-- Opening Marker --

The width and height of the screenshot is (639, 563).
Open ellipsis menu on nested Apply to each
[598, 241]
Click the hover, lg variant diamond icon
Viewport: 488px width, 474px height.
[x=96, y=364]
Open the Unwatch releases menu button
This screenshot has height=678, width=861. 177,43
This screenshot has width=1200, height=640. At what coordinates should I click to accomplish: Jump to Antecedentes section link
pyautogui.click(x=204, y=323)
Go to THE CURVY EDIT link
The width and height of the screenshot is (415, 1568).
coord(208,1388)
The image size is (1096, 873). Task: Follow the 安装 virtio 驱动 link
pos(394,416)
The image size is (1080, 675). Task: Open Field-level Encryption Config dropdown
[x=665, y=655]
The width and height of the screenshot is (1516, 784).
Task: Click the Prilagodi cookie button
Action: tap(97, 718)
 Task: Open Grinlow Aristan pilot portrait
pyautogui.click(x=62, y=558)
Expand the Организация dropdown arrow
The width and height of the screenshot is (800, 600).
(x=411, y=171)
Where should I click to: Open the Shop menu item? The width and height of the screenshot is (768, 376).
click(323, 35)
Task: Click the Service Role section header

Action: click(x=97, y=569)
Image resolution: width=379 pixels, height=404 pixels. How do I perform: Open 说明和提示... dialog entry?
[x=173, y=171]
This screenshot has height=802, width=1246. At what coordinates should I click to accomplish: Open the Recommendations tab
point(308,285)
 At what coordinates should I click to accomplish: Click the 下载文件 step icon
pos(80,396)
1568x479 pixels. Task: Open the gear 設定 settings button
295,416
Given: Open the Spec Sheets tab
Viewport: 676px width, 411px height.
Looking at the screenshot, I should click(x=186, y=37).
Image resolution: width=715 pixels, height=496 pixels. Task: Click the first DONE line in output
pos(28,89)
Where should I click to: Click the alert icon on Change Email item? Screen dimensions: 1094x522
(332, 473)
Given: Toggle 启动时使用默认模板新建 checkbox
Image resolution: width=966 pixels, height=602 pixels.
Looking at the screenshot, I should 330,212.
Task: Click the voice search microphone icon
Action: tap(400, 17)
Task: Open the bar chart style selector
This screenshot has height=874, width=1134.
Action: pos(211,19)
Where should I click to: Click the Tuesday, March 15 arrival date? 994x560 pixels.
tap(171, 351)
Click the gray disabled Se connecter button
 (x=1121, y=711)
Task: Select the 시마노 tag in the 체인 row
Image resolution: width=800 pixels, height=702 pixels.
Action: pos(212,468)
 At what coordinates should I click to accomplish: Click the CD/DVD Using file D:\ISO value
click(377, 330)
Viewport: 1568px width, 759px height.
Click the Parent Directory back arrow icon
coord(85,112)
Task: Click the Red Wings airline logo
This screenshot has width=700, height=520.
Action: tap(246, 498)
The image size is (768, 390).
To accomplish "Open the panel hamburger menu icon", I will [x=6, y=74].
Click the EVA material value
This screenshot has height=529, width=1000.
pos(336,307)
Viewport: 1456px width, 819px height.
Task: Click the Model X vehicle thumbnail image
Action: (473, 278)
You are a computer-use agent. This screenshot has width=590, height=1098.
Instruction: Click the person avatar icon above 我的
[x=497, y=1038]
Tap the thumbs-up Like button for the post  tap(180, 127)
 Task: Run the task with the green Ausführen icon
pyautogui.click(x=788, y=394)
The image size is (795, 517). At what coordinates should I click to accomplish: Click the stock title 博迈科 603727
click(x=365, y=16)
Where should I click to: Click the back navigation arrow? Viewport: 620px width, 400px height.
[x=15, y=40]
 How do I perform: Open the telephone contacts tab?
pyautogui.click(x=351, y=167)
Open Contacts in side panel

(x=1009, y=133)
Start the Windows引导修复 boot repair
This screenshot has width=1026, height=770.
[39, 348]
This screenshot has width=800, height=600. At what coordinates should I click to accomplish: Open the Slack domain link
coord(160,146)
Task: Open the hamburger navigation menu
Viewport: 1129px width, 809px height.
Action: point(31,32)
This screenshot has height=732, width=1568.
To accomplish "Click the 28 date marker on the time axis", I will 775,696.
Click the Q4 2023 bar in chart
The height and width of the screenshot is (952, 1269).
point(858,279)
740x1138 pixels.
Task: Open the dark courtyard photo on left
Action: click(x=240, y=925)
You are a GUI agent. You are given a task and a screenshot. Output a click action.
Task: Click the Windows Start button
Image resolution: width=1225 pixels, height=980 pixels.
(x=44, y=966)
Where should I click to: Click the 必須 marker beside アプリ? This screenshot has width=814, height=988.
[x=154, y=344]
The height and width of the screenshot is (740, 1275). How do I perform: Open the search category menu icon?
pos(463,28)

-- Closing Marker --

Filter the listing by the string "agent"; copy each matching line.

You are a computer-use agent. This screenshot has width=590, height=1098.
You are a GUI agent. You are given a task and a screenshot. Output a click action.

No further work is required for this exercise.